Why it matters: Some networks treat ICMP differently from real traffic — lower priority, rate limiting, or filtering. UDP probes via DNS provide a second latency measurement using actual data-plane traffic, and a real UDP loss signal (PEP doesn't repair UDP loss, so this stays honest on GEO where TCP/ICMP loss is masked). On networks with ICMP deprioritization, you'll see UDP RTT match TCP/HTTP while ICMP shows higher latency. UDP loss + RTT/jitter feed the Voice MOS estimate (see Voice MOS and Jitter below).
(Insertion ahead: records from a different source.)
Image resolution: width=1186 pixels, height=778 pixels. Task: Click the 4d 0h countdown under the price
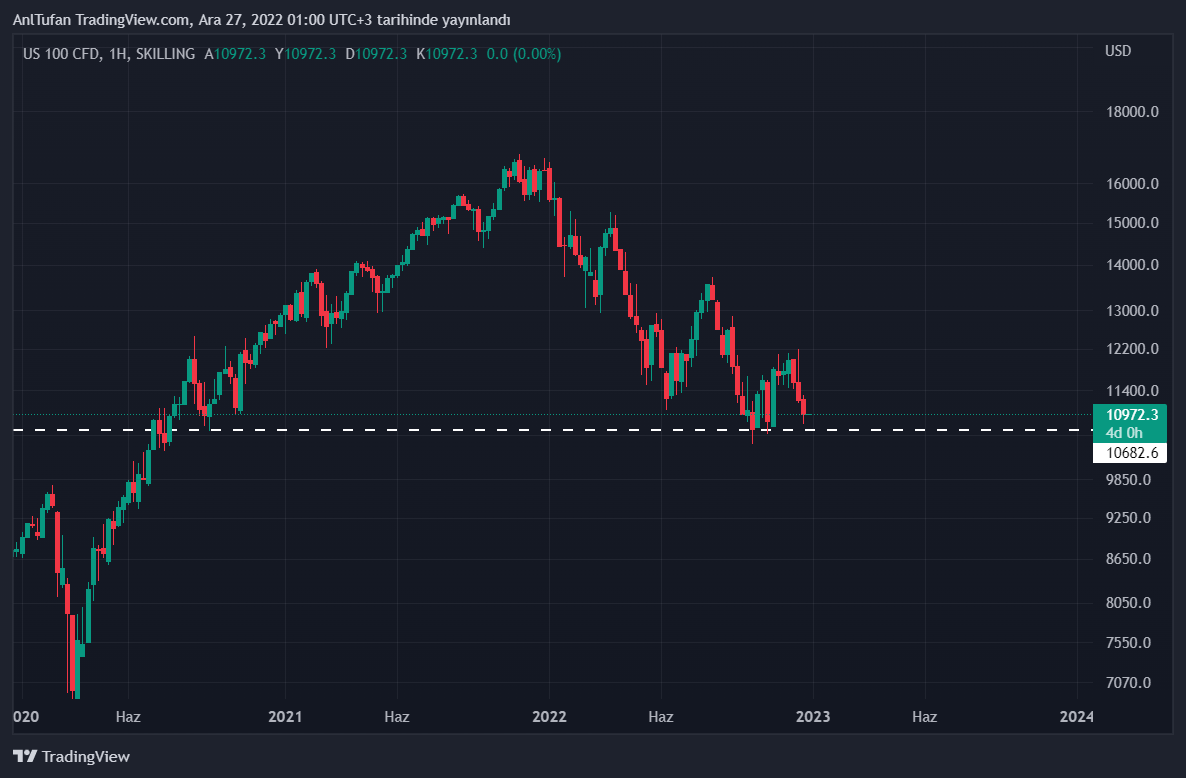1125,432
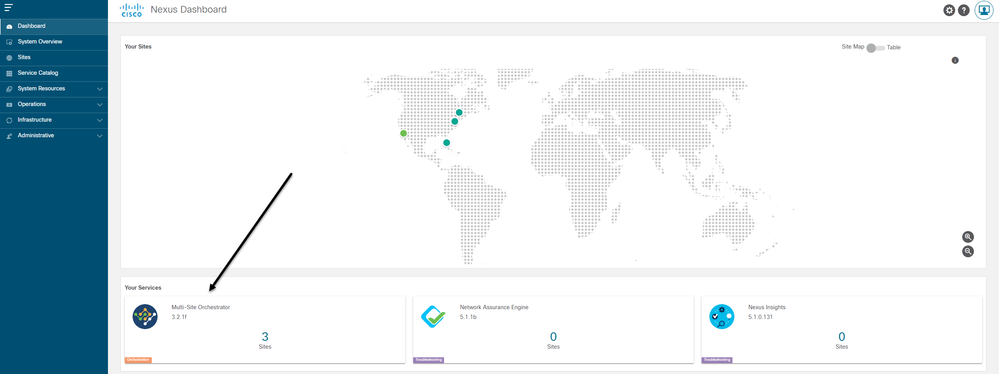Collapse the sidebar with the hamburger icon

pos(8,8)
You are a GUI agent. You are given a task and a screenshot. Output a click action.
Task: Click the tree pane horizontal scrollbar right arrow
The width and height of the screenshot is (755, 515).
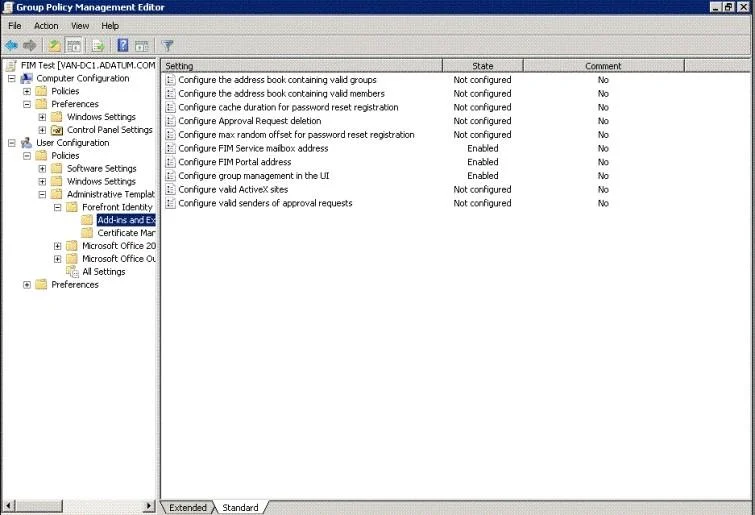click(149, 506)
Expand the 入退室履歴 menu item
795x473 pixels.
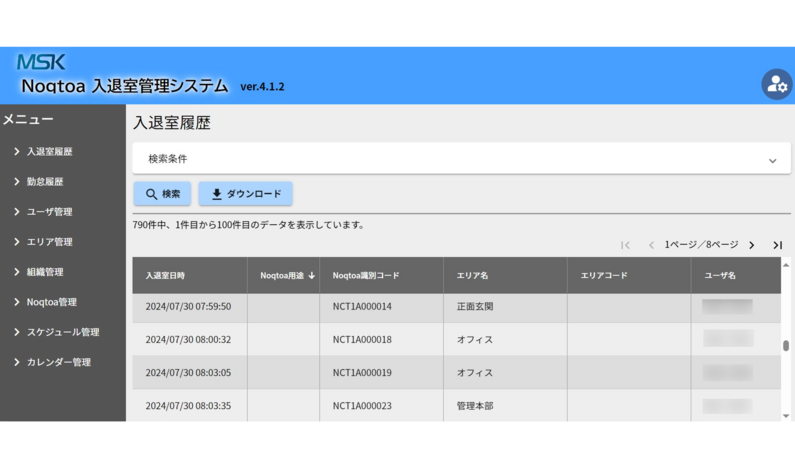pos(49,152)
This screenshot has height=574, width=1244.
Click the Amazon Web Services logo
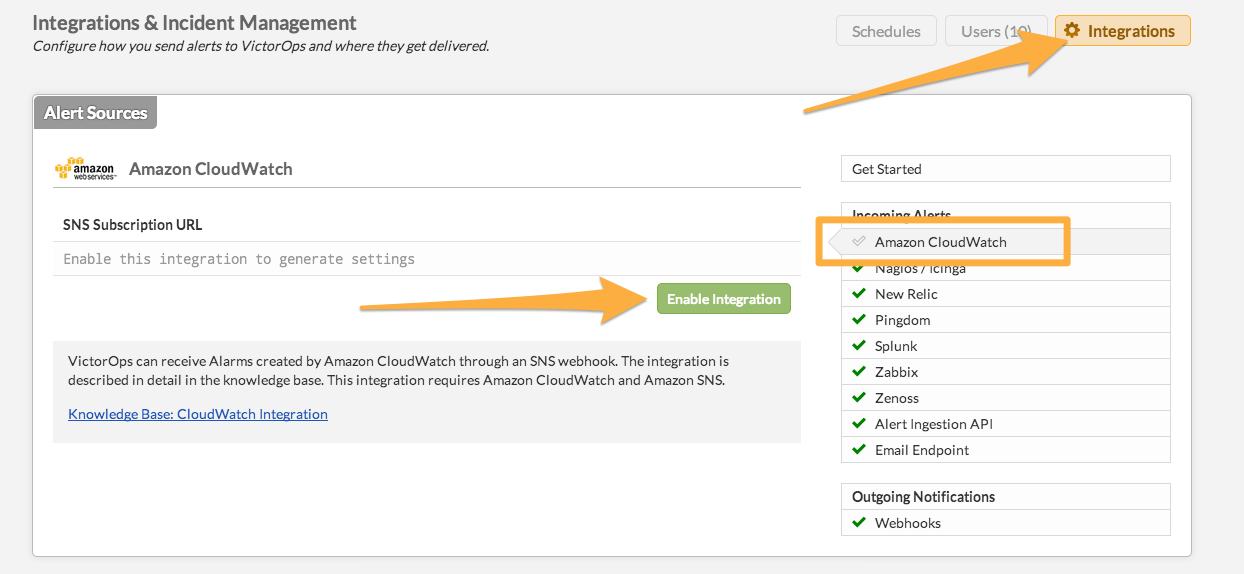coord(85,169)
Why three resolvers (target diversity): A multi-capture sweep found 1.1.1.1 is destination-flaky (17 UDP + 23 TCP partial blocks, clustered in corporate/hotel firewalls) while 8.8.8.8 is never UDP-blocked. The third resolver keeps a healthy two-target quorum when one is dropped, so the UDP verdict never rests on a single survivor. The choice is IP-agnostic: the analyzer de-weights whichever target is flaky relative to a healthy sibling, rather than hardcoding any resolver's reputation.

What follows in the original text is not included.